* **OBJECTIVE**
Render the text lines of the rows below as a numbered list, skipping blank lines. Omit the pictures from your answer.

### RECORDED DATA

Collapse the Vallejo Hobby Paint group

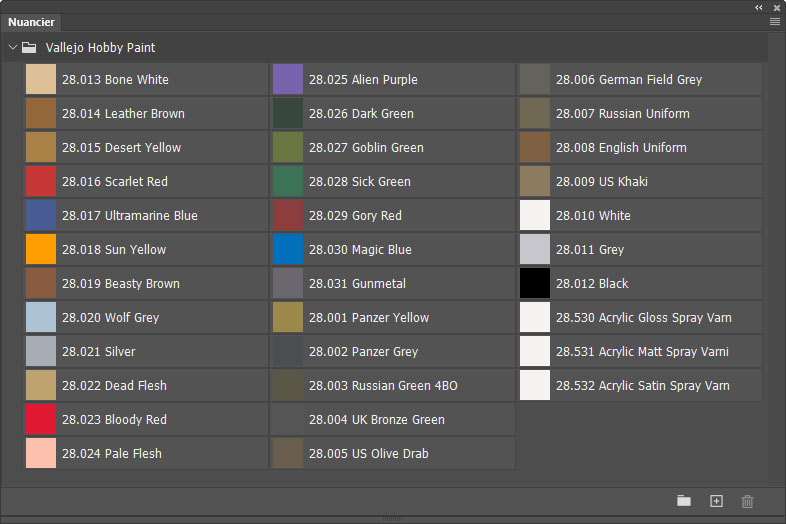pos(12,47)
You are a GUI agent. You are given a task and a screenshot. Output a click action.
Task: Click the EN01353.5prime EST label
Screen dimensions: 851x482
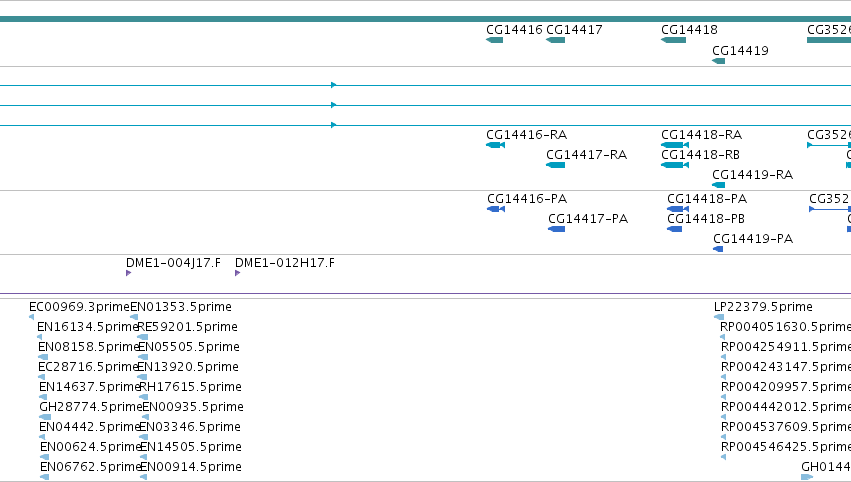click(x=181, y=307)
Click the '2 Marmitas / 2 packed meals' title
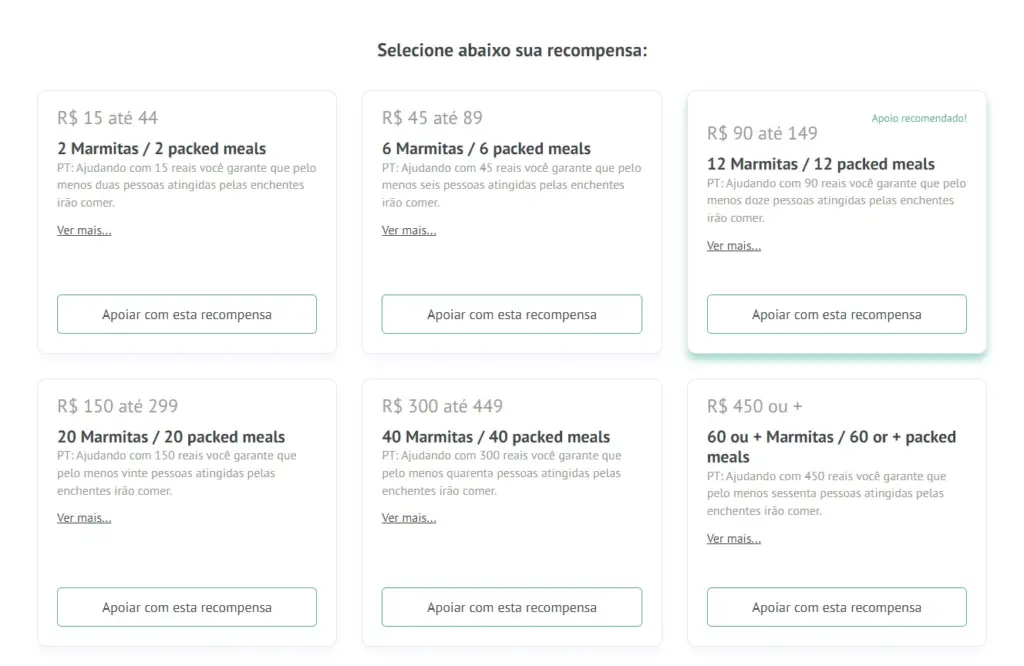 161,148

######

* **RESPONSE TO THIS TASK**
1. Collapse the Vallejo Hobby Paint group
2. pos(12,47)
3. You are a GUI agent. You are given a task and a screenshot. Output a click action.
4. Task: Click the EN01353.5prime EST label
5. Screen dimensions: 851x482
6. click(x=181, y=307)
7. Click the '2 Marmitas / 2 packed meals' title
8.  161,148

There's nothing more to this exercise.